Calgary

North America's most breathtaking places: Havana, Mexico City ... Red Deer?

The place best known as a doughnut stop on the highway between Calgary and Edmonton is featured on a list compiled by the travel website Expedia that also includes Haida Gwaii in B.C., Mexico City and, yes, Banff.

Travel site Expedia includes the small Alberta city on a list of must-see locales

The Donut Mill on Gasoline Alley in Red Deer is a familiar sight to many driving the highway to Edmonton, but the city has more to offer than tasty treats. (Google Maps)

At the Mayan ruins of Tulum in southern Mexico, the warm breeze caresses your skin as you look out onto the turquoise-hued waters of the Caribbean.

In Old Havana, Cuba, the crumbling majesty of an earlier time fuels your imagination as old cars, lovingly maintained by locals on this island nation roll by.

In Red Deer, well, there's more to it than Gasoline Alley and a high crime rate.

According to Expedia, the middling Alberta city is at least on par with those other impressive travel spots. 

The place best known as a doughnut stop on the highway between Calgary and Edmonton is featured on a list compiled by the travel website that also includes Haida Gwaii in B.C., Mexico City and, yes, Banff.

"In order to compile the definitive list of spectacular sites, we searched throughout North America to find sweeping landscapes, famous views, and sights that elicit the word 'wow,'" reads the intro to the article.

City parks and 'lively downtown'

Featured are photos of the sun setting on the shores of the Pacific, old streetscapes from places like Montreal, soaring peaks meeting the Atlantic in Newfoundland and Labrador and then a short paragraph on Alberta's middle city. 

"One of the best features of Red Deer is that you can just as easily enjoy the lively downtown area as the great outdoors," it reads in part. "It's the latter category that really makes the town stand out, with Maskepetoon Park as the local favourite."

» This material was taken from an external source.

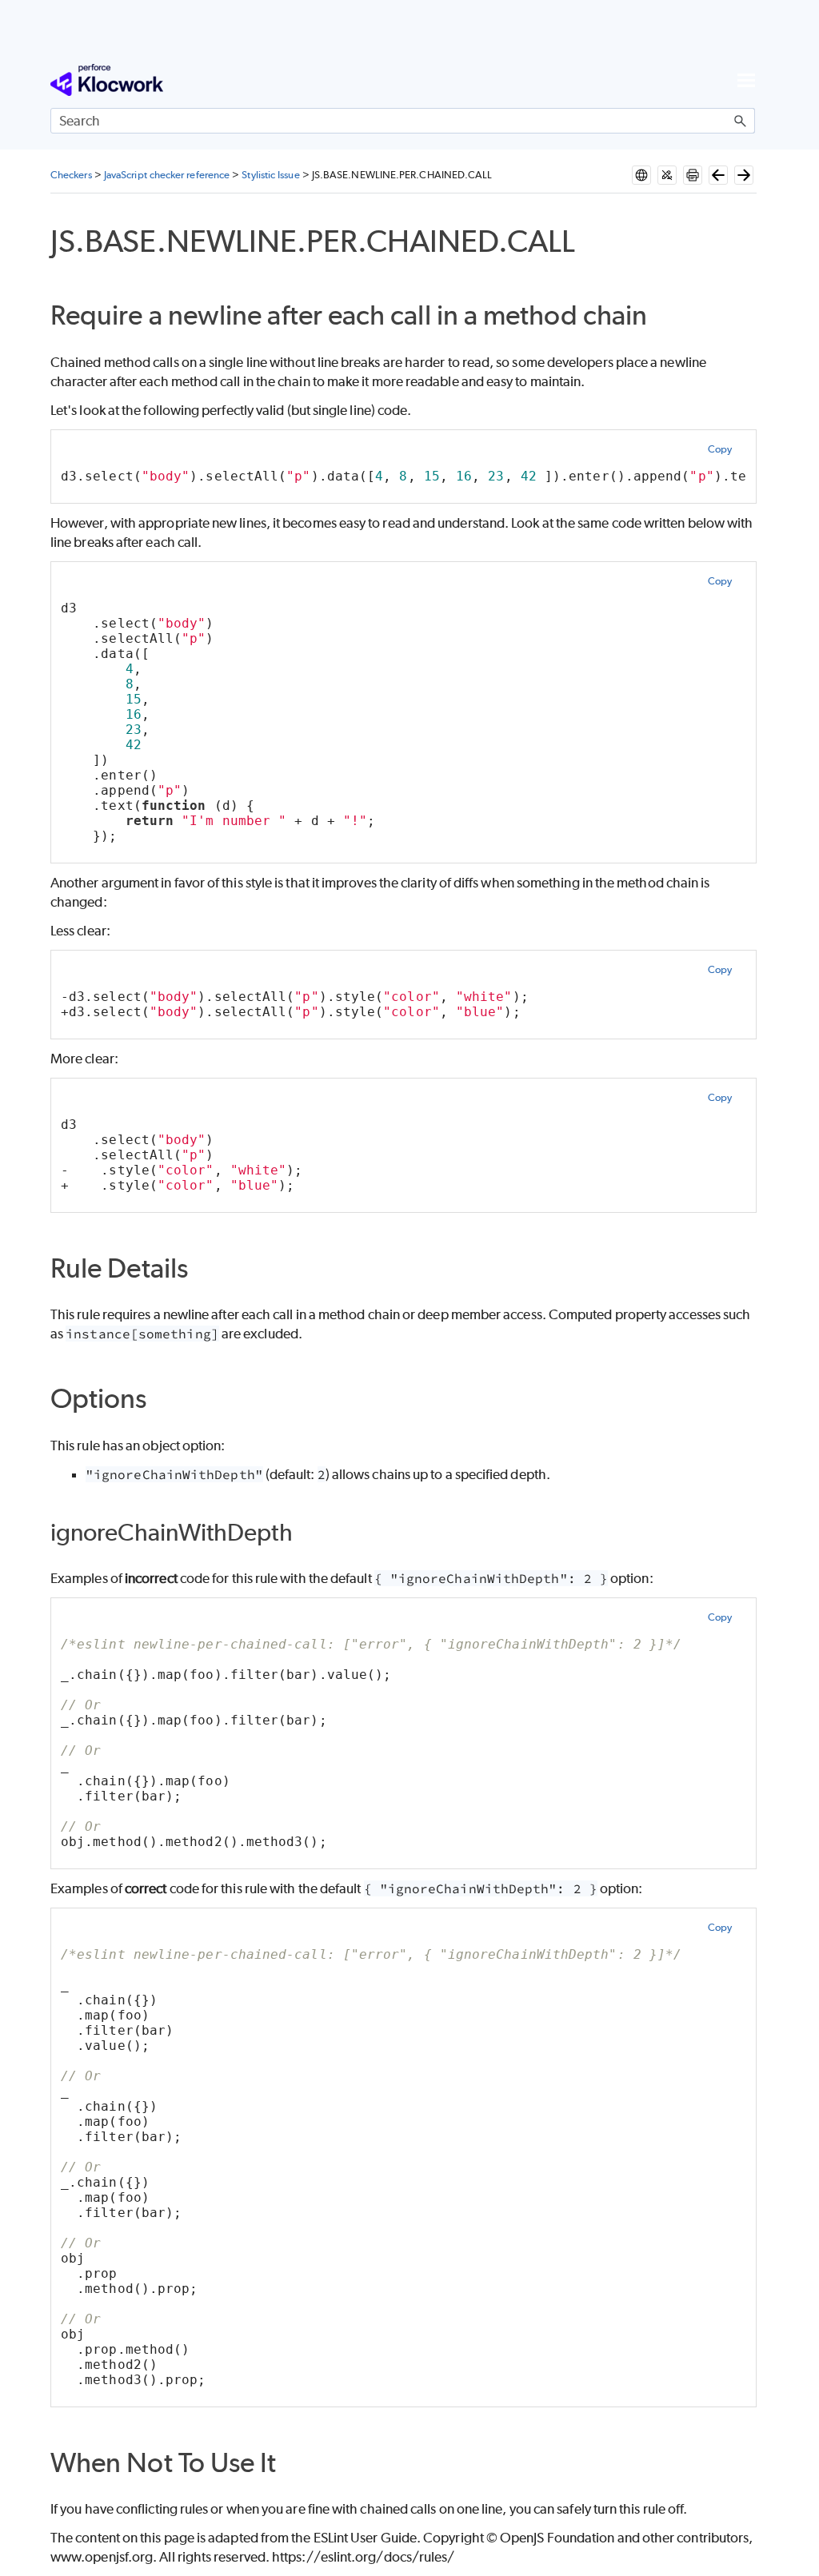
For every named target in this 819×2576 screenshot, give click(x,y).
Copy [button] (720, 449)
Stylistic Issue (270, 175)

Expedia isn't the first outlet to sing Red Deer's hidden praises, CBC Calgary's Paul Karchut made the argument last year that the city of just over 100,000 is the Portland of the Prairies thanks to a strong artisanal food and drinking scene mixed with progressive city policies including approval of backyard chickens.

So yes, you could go to Hilo, Hawaii, the red-orange canyons of Page, Ariz., or you could just forego a quick stop at The Donut Mill along Gasoline Alley and drive into the little city along the Red Deer river and see if it really stacks up to a crashing Atlantic vista or the tropical ruins of a great civilization. 

Maybe you'll be surprised. 

If not, at least there are those doughnuts nearby.